We then incubated our cultures with different concentrations of glucose and measured fluorescence intensity every 60 minutes.

Table 2 :. glucose concentration added to our cultures. explication

Figure 2 :. fluorescence intensity obtained at 0 ; 60 ; 120 and 170 minutes for each condition.

As we can see, the samples with the highest glucose concentration had a lower fluorescence intensity at all times.

Therefore we can conclude that glucose repression of BBa_J04500 is functional.

From the experiments we made, we propose that BBa_J04500 can’t be used as an IPTG inducible promoter in E.Coli DH5a strains, but can be glucose-repressed to control the protein production.

An idea for the next contribution of BBa_J04500 could be to characterize more precisly the glucose repression by determining how long the repression is in different conditions to learn how to use the glucose repression capacity of this part.

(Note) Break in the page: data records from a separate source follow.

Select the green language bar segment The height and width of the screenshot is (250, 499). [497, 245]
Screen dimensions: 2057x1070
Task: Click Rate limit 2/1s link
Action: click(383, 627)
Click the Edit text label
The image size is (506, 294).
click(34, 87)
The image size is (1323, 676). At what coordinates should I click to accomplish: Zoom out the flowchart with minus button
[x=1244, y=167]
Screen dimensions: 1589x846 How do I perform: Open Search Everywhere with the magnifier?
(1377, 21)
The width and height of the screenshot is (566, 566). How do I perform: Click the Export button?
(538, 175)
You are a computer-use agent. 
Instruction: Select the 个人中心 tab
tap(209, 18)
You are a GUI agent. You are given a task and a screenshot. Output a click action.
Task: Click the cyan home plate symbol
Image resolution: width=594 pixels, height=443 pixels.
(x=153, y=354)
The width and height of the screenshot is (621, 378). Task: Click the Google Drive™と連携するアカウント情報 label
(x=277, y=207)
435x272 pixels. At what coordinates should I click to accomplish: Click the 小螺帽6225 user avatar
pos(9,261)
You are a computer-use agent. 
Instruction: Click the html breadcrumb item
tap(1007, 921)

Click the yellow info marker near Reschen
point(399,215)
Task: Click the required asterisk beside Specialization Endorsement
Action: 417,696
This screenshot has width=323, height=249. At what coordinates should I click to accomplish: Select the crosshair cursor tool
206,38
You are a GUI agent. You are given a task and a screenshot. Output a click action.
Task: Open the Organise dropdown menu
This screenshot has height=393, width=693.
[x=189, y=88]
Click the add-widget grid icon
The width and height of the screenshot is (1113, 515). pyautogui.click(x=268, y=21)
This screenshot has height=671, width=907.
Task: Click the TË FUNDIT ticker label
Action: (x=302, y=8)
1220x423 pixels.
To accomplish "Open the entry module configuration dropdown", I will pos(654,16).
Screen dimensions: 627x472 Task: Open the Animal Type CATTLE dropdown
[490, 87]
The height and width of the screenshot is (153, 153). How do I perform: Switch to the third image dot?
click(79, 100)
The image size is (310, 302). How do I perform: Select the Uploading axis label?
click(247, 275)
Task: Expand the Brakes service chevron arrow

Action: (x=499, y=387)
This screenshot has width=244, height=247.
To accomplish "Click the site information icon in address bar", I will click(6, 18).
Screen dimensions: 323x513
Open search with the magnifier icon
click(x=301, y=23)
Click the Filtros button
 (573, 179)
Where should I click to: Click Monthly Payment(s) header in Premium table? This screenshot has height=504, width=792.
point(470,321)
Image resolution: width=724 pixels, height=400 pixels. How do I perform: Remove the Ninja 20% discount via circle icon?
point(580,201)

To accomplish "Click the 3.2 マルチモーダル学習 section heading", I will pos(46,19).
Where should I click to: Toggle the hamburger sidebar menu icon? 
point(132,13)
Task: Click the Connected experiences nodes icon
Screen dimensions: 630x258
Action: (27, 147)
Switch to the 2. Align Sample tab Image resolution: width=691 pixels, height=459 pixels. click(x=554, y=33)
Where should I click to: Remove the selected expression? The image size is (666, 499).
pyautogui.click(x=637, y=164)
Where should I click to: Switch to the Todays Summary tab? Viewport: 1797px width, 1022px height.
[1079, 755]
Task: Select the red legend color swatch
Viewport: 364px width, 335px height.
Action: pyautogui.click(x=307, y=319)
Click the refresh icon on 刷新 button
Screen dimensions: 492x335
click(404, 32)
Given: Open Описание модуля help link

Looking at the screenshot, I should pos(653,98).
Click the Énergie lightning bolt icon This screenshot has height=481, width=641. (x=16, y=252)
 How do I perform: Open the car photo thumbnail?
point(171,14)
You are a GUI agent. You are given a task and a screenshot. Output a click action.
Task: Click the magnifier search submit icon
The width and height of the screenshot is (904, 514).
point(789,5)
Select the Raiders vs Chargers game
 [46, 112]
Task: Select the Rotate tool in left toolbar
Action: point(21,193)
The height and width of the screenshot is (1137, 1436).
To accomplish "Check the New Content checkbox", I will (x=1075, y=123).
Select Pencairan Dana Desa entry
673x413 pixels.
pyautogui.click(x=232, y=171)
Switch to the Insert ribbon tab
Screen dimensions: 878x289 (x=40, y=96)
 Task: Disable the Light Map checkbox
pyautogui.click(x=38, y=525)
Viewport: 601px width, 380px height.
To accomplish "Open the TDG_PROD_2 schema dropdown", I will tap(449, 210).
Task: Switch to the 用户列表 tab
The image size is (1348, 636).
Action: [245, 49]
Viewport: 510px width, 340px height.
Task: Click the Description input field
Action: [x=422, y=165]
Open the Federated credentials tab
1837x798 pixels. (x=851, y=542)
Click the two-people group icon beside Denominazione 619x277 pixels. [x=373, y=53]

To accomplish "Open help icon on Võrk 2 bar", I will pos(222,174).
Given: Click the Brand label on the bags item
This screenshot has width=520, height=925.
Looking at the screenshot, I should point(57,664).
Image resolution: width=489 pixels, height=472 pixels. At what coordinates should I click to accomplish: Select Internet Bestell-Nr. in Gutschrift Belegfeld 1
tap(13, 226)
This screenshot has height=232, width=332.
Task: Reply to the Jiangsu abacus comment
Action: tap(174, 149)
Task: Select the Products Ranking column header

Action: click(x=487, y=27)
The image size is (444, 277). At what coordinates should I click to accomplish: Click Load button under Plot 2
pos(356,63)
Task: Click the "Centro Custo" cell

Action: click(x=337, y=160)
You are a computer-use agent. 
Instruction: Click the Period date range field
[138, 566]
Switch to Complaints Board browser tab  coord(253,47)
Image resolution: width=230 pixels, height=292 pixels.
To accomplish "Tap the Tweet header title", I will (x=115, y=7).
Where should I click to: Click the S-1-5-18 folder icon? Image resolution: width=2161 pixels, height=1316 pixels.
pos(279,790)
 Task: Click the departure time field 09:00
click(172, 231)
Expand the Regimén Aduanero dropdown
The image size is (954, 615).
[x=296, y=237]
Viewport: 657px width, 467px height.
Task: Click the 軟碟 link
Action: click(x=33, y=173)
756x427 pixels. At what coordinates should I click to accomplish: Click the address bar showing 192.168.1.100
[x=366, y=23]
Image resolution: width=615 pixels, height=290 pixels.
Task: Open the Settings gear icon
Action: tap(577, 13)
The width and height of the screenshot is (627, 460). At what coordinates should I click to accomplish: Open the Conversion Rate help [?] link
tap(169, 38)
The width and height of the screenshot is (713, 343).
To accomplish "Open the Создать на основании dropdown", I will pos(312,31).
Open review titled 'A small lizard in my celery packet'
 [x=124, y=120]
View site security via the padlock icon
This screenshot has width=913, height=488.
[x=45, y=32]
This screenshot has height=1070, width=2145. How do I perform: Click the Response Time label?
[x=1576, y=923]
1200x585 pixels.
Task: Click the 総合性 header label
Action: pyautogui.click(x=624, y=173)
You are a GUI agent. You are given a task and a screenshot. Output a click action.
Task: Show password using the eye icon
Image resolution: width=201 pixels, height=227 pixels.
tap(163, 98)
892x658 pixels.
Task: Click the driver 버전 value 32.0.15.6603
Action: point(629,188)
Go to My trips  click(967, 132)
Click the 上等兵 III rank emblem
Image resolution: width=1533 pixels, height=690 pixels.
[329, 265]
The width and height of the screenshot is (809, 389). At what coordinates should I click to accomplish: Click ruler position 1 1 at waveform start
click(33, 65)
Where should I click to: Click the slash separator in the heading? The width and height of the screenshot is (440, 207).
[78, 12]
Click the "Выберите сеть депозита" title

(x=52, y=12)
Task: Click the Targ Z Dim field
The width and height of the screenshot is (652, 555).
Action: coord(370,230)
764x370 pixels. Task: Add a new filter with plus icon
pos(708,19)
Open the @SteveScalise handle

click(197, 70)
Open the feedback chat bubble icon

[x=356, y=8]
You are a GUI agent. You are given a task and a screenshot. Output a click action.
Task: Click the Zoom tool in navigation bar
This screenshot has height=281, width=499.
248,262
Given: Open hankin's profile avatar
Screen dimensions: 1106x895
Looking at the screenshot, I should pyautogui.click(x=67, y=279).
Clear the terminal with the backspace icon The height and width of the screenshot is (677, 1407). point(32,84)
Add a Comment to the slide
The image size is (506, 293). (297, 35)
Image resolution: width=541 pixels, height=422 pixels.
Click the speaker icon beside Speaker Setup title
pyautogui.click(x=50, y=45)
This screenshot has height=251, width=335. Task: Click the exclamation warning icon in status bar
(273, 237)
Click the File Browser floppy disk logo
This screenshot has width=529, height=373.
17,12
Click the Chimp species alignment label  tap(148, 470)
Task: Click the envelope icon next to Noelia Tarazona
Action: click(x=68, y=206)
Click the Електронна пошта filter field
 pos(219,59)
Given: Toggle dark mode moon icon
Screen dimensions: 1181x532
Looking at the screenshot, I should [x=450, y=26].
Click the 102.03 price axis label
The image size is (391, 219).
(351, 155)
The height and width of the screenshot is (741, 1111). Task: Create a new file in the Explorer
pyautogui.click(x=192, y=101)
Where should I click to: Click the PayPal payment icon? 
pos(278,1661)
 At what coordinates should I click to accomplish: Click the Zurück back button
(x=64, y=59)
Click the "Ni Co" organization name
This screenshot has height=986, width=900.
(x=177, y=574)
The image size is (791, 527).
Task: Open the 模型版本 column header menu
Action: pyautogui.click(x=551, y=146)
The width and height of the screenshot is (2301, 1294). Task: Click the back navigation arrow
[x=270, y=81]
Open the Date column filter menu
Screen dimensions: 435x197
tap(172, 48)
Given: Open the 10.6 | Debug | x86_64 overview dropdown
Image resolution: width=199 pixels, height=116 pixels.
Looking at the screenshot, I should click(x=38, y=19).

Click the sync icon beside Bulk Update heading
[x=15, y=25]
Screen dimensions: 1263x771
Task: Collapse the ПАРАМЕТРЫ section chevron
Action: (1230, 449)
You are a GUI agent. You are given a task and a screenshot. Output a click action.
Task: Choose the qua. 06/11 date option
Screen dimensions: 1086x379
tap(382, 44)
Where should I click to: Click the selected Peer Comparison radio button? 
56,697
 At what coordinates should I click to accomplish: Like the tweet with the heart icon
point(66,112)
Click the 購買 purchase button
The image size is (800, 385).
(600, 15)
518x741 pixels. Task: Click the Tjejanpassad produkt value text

Comparison with the Documentation made by ICJFLS 2021

While adding our contribution to this part’s page, we were very interested to see that iGEM ICJFLS 2021 team also chose to work on the characterization of BBa_J04500.

Surprisingly, they found out that the promoter responded to IPTG addition, which seems to be in opposition with our own results. We hypothesize that this could be linked to the use of different E. coli strains in the two teams. We used DH5alpha for our experiments, while the strain used by ICJFLS-2021 team is not specified.

Some E. coli strains (like BL21(DE3)) have a LacIq genotype, which leads to the overexpression of the LacI repressor, and might have a tighter regulatory effect on BBa_J04500 than the DH5alpha strain.

In conclusion, the work done by ICJFLS-2021 team and ourself show that more experiments are needed in order to characterize how the promotor behaves in different E. coli genetic backgrounds.

Contribution made by SHSID 2020

Recombinant FnCpf1 production, purification, and SDS-PAGE analysis

The backbone for BBa_K3521005 was derived from pET-28a vector. The recombinant plasmid was transformed into BL21 (DE3) competent cells and induced with IPTG. After induction, a specific protein band that is consistent with the theoretical molecular weight of FnCpf1 was detected in SDS-PAGE (Figure 2). The recombinant FnCpf1 was successfully purified by Ni-affinity chromatography.

Figure 1. pET28a-Cas12a(FnCpf1)

Figure 2. SDS-PAGE analysis of FnCpf1 production in BL21 (DE3) cells. After induction, cells were collected by centrifugation and broken by sonication. The resulting supernatants were loaded to the PAGE gel with different amounts. Lane2 1-4: the samples from the cultures induced with 1 mM IPTG; Lane2 5-8: the samples from the cultures induced with 0.5 IPTG; lane 9: protein molecular weight standards.